基調講演では、協会会長で東京大学名誉教授の平田直氏が、首都直下地震の発生メカニズムや確率評価、過去の大地震との比較について説明した。地震はプレート運動に起因する断層破壊によって生じ、M7.9以上の大地震は近年100年間、海域で7回発生していることや、M6以上になると内陸でも相当な回数発生していることを具体的なデータに基づき紹介した。また東京都でも、震度5強以上の強い揺れを観測した地震は1923年の関東地震以降4回発生しており、必ず大きな地震は起きることを強調。こうした都市部では、曝露人口が極めて多いことが災害規模を拡大させる要因になると指摘した。

都市火災の脅威と対策

続く講演では、協会理事で東京大学先端科学技術研究センター教授の廣井悠氏が地震火災に焦点を当てた。大都市は人口や建物が高密度で、ライフライン依存度も高く、火災が発生すれば被害が連鎖的に拡大しやすい構造にあると説明した。廣井氏は、糸魚川市の大規模火災や能登半島地震での市街地延焼事例を挙げ、風向きや道路幅、空地の有無が被害規模を左右したことを紹介。火災の想定は極めて難しく、首都直下地震でも条件によって被災状況がまったく異なる可能性があると警鐘を鳴らした。

対策として、出火防止策、延焼防止対策、消火対策、避難対策の4つが重要として、特に出火防止策としては、感震ブレーカーを広めていくことが重要であることについても解説した。

巨大災害への備えを巡る討論

パネルディスカッションでは「巨大災害に備える~巨大地震、広域火災から生命と事業を守るために~」をテーマに意見が交わされた。冒頭、内閣府首都直下地震対策検討ワーキンググループ主査を務めた増田寛也氏が、国の被害想定の概要を説明し、その後は進行役の下、長周期地震動による高層建築の被害や都市部で想定される火災の広がりについて、平田氏と廣井氏が見解を示した。
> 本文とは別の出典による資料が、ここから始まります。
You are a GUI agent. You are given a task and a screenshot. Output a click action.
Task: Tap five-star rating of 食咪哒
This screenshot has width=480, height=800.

企業の備えについては、増田氏が岩手県知事時代や日本郵政社長時代に実施した訓練事例を振り返り、全社的な参加と実践的なシナリオ設定の重要性を強調した。

セミナーには、企業の防災担当者や学校教育関係者、地域で防災活動に取り組む市民らが参加。パネルディスカッションでは、事業継続力を高める方法や本格的な訓練の進め方に関する質問が相次ぎ、参加者の関心の高さがうかがえた。